SOURCE DATA:
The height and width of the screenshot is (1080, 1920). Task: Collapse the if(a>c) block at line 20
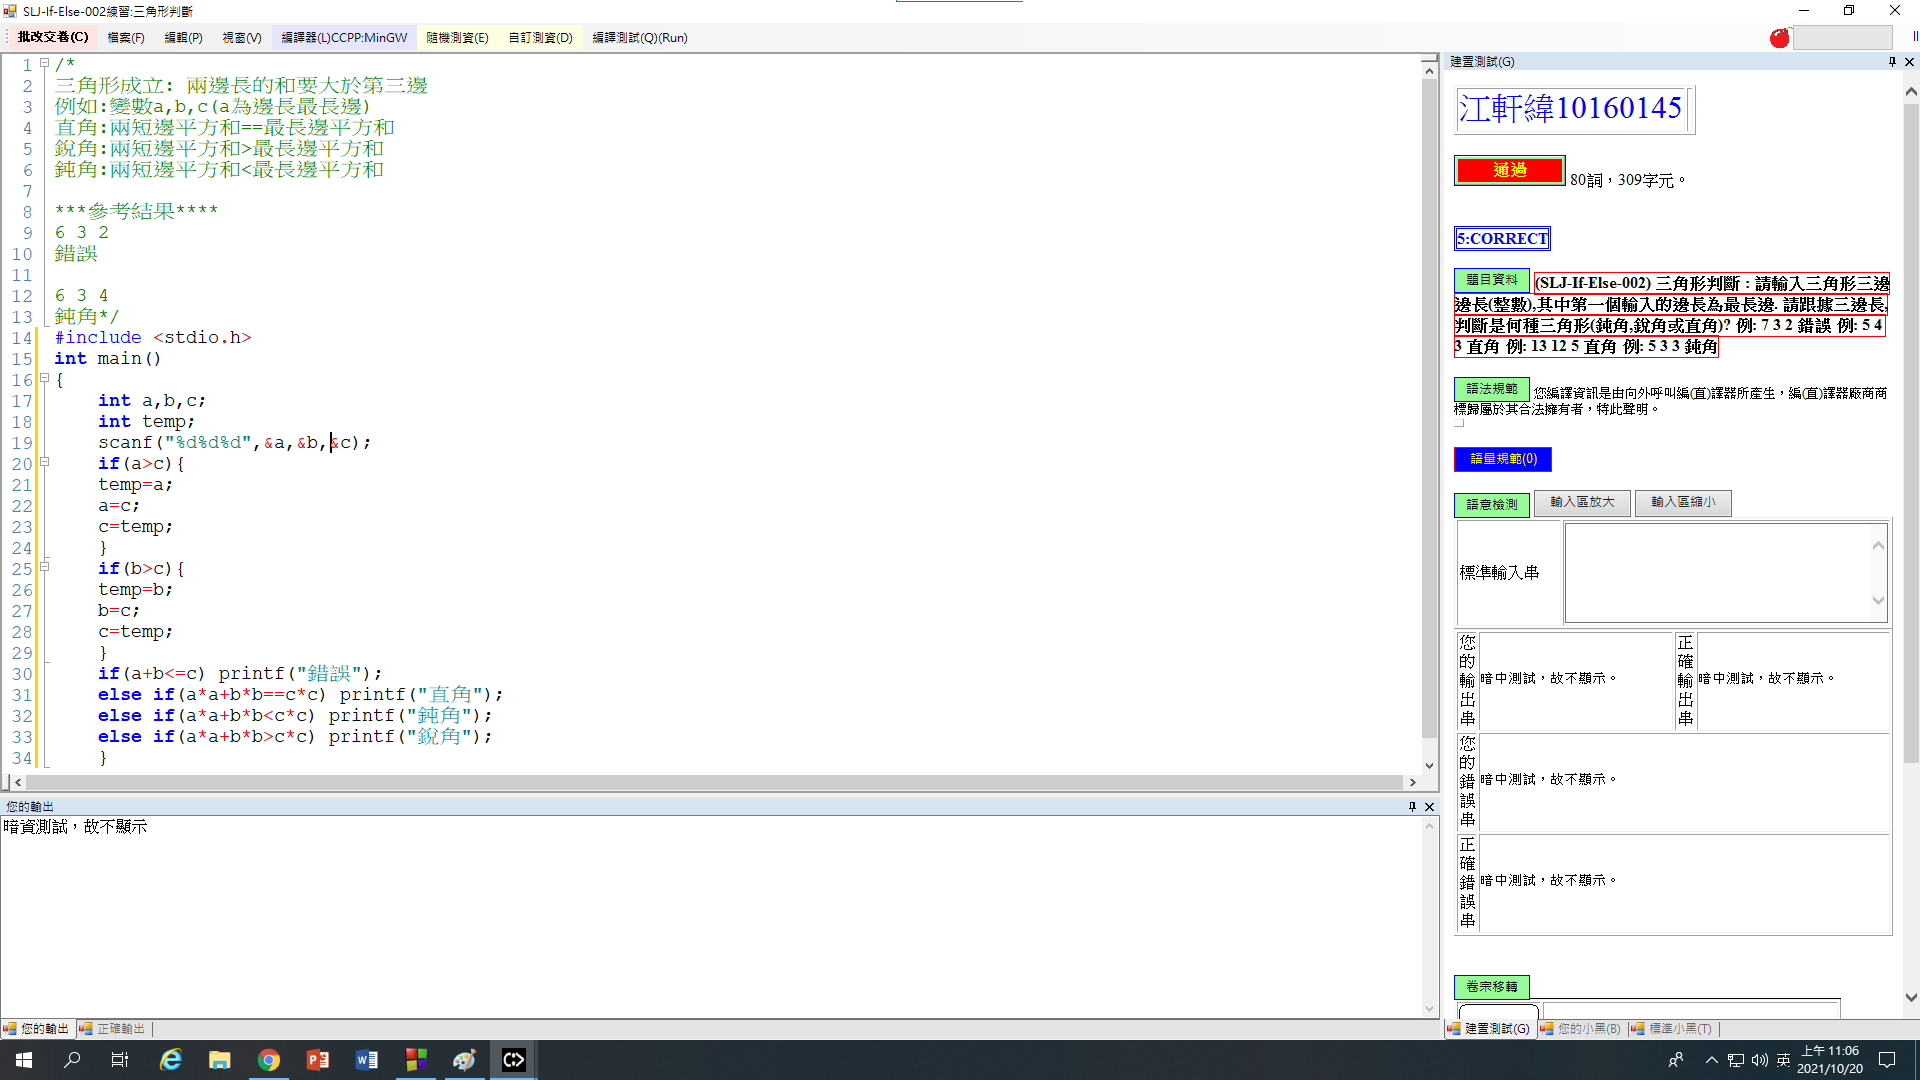(45, 463)
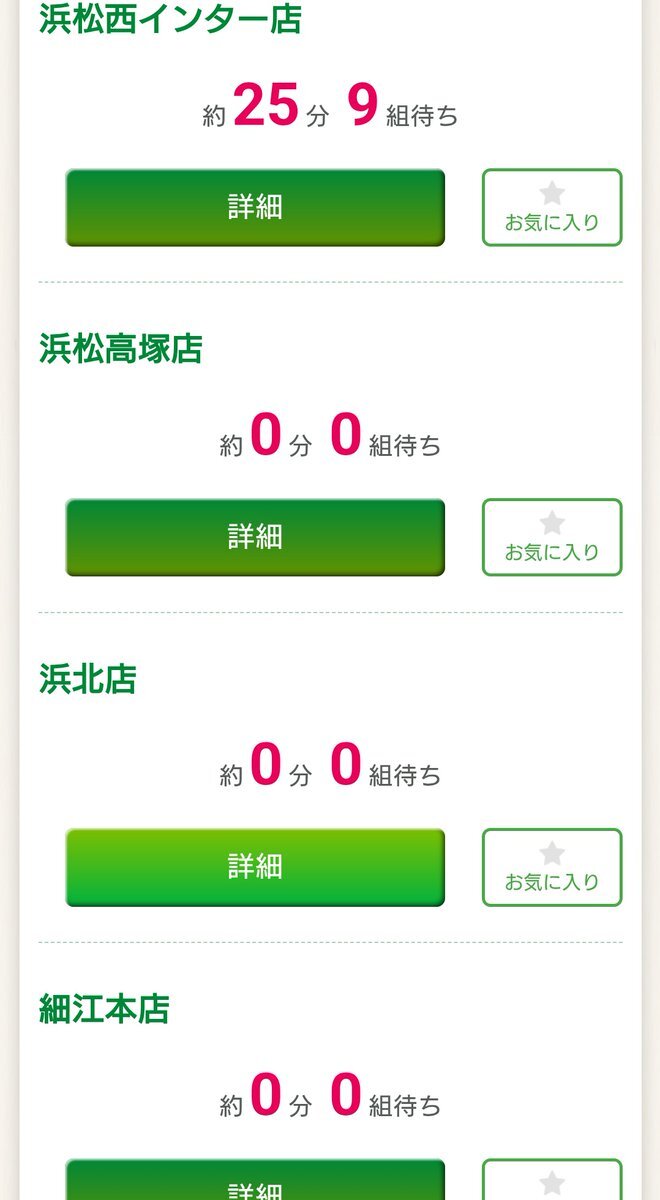The width and height of the screenshot is (660, 1200).
Task: Tap the 細江本店 favorite star icon
Action: pyautogui.click(x=552, y=1184)
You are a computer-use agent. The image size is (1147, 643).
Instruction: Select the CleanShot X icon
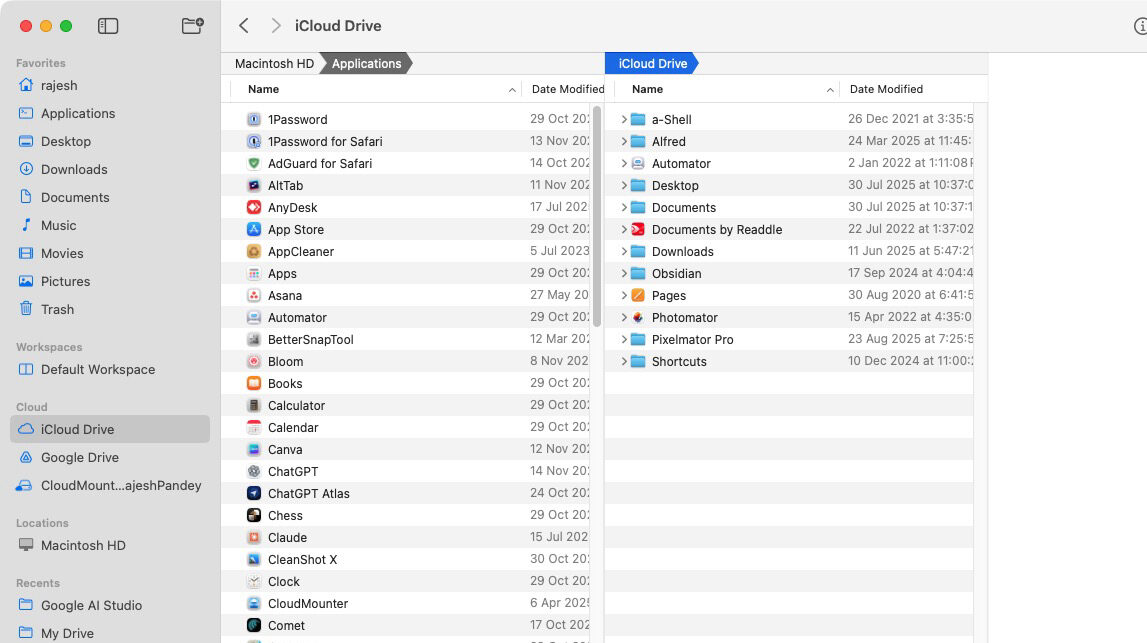tap(252, 559)
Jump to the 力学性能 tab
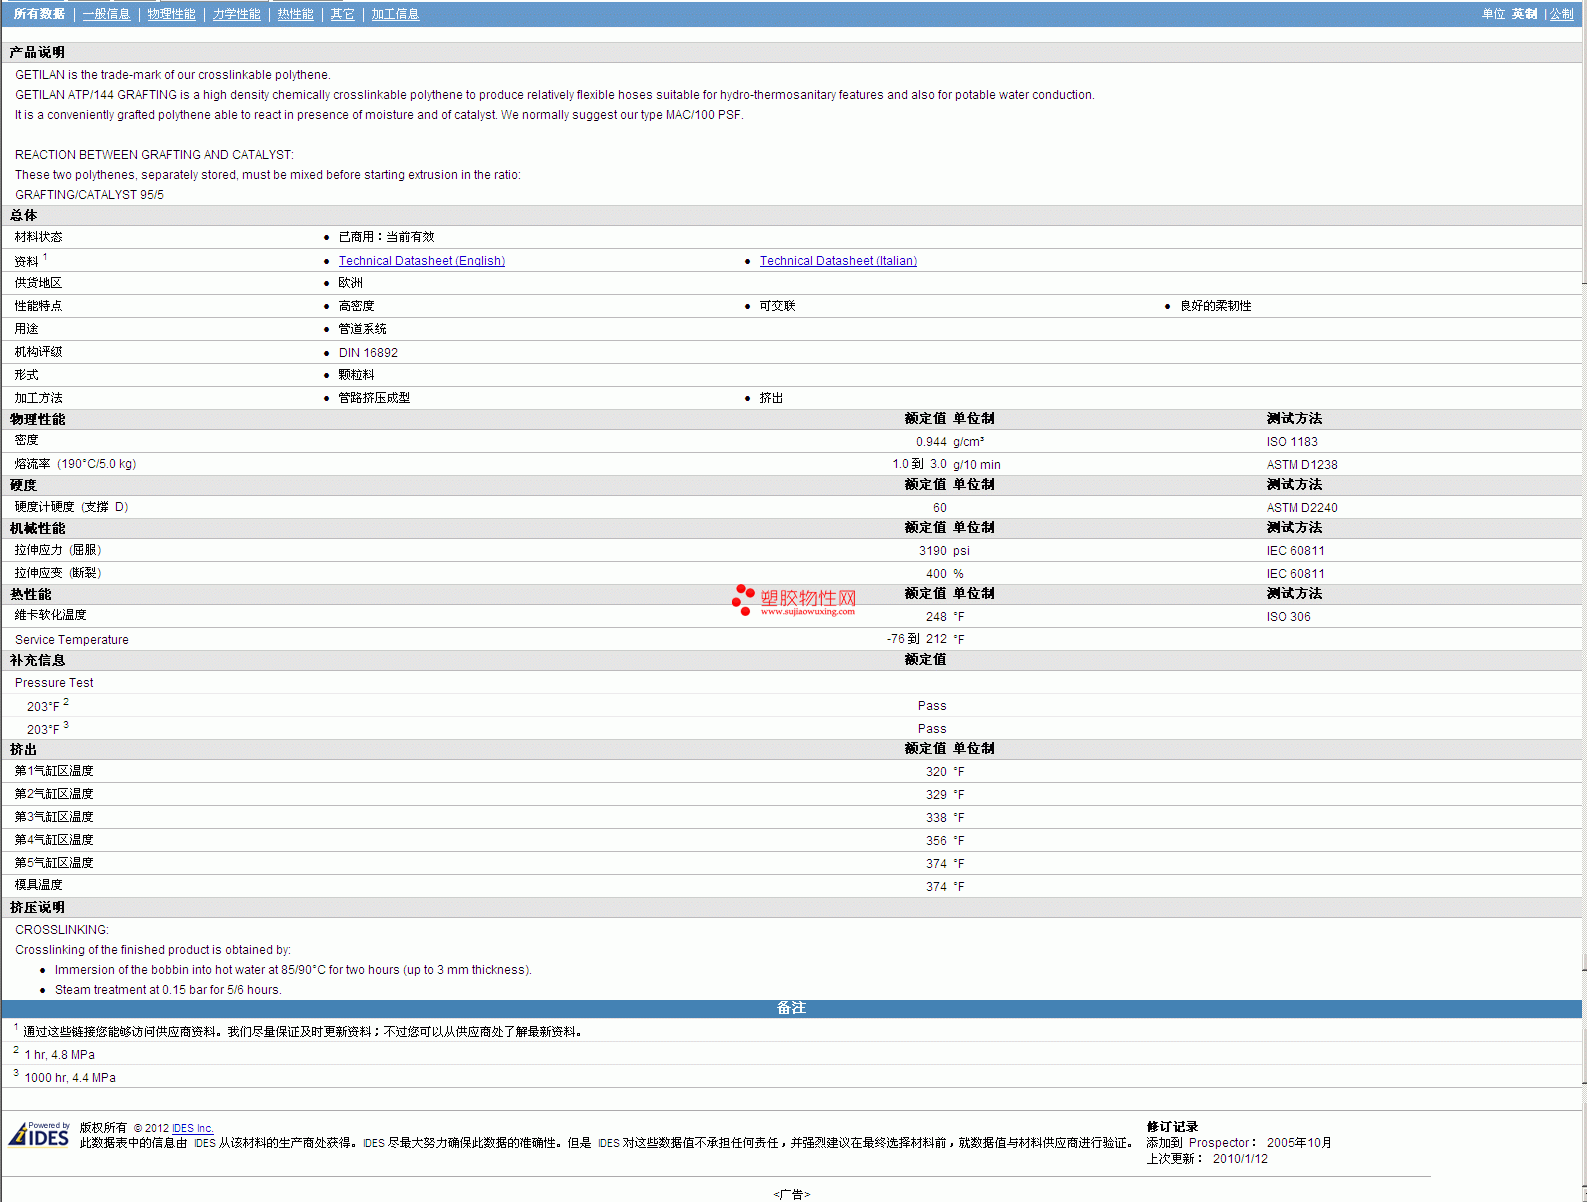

TASK BRIEF:
Could you render every line of these items as a Markdown table with the columns "No." and "Line", numbering the rows, skipping blank lines, and leaving out the pictures?

THE RESPONSE:
| No. | Line |
|---|---|
| 1 | The height and width of the screenshot is (1080, 1920). Task: Collapse the if(a>c) block at line 20 |
| 2 | (45, 463) |
| 3 | The width and height of the screenshot is (660, 1200). |
| 4 | Task: Tap the 細江本店 favorite star icon |
| 5 | Action: pyautogui.click(x=552, y=1184) |
| 6 | You are a computer-use agent. The image size is (1147, 643). |
| 7 | Instruction: Select the CleanShot X icon |
| 8 | tap(252, 559) |
| 9 | Jump to the 力学性能 tab |